Upgrade icu-4.6 to icu-4.8 - how to find all dependencies?

Hi

I managed to break one or two ports by doing this upgrade. How do find all ports that I have installed that depend on this installation?

Thanks
Malan
 
pkg_info(1) with -R flag

example
Code:
$ pkg_info -R icu-4.6.1                                                                  
Information for icu-4.6.1:

Required by:
boost-libs-1.45.0_1
cclive-0.7.4.1
webkit-gtk2-1.2.7_1
libopenraw-0.0.8_3
gegl-0.1.6_1
gimp-app-2.6.11_3,1
gimp-gutenprint-5.2.4_2
gimp-2.6.11,2
libreoffice-3.3.3
 
hi

Thanks, that works. In my desperation I did a portupgrade:
Code:
portupgrade -fr devel/icu

which did the trick.

regards
Malan
 
Goose997 said:
hi

Thanks, that works. In my desperation I did a portupgrade:
Code:
portupgrade -fr devel/icu

which did the trick.

regards
Malan
I doubt ICU upgrade only involves those packages. ICU broken my system too and to fix it I had to do the same u did, takin hours :-(

This is the reason becouse I wont upgrade ICU in other production system.
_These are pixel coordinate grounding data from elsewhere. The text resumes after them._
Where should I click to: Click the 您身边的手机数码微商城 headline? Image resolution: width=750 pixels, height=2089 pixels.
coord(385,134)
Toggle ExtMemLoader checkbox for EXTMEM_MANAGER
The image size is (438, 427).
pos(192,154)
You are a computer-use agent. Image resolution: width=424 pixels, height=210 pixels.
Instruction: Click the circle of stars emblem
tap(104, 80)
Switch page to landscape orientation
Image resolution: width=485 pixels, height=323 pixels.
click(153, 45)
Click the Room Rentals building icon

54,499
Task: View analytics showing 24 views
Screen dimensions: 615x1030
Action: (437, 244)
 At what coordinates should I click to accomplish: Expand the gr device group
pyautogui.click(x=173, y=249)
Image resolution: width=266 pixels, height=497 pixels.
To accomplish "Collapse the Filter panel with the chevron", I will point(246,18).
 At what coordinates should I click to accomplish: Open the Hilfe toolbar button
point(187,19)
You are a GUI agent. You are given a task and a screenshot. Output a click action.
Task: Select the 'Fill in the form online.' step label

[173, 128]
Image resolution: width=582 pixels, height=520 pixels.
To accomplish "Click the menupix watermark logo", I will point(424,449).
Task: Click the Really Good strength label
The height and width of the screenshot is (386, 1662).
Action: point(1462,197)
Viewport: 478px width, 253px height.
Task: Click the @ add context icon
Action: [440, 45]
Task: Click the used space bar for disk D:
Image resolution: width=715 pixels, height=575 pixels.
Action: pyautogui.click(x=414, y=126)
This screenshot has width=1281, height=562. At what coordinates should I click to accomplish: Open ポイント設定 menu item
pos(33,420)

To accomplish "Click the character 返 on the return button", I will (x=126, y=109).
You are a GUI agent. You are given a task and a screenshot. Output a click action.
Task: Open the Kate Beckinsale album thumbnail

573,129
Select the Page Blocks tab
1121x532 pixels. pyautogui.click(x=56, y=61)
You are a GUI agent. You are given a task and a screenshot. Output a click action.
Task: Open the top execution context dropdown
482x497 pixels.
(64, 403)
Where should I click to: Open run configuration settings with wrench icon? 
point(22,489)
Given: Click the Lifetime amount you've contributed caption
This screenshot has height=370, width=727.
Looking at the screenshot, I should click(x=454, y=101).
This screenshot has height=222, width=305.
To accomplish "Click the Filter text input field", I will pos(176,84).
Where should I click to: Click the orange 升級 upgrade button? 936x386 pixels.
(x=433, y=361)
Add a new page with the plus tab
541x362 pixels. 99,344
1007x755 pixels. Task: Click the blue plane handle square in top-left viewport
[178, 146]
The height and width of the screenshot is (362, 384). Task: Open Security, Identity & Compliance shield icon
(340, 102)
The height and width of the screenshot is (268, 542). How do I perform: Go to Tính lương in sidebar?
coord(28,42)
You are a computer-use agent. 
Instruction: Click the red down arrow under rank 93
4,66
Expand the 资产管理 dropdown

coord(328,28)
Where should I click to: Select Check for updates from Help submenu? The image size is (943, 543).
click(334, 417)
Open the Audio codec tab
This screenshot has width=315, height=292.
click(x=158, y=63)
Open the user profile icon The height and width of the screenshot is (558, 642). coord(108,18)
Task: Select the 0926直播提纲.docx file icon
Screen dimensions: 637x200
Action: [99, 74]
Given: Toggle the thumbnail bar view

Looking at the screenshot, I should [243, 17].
The broken system is a backup server I use for connectivity and it need to be always up and - after damn ICU upgrade - I had it half service for like 5 days to fix all the problems.

BTW it was correctly write in the UPDATING files the need to recompile all the packages after ICU update. Then I found sometimes this is a conservative statement in the UPDATING file becouse sometimes it is not really necessary.
 
You can build the new icu port, check its pkg-plist for *.so*files, (determining the new number probably, or check the work subdir for .PLIST_Flattened )
Code:
 locate icu | grep so
, copy those ones found, that you have already, to /usr/local/lib/compat/, and leave them there for the five days or so during which one upgrades the ports if need be, removing them afterwards. (Similar workaround exist for not rebuilding at all, just running the ports you know you will use to see if they really do depend upon icu, if they do they will probably not start and complain, (( your .so files temporarily *not* in /compat/ so the fail will work...) IOW with an hour or so of workarounds, you can still maybe have a production system running if one is careful, reversing the workarounds later. (Logging locally on paper probably expedient. )
....
Sorry if I left something out in the synopsis... it could be twice as long to be clearer for one who is not practiced in inferring the context.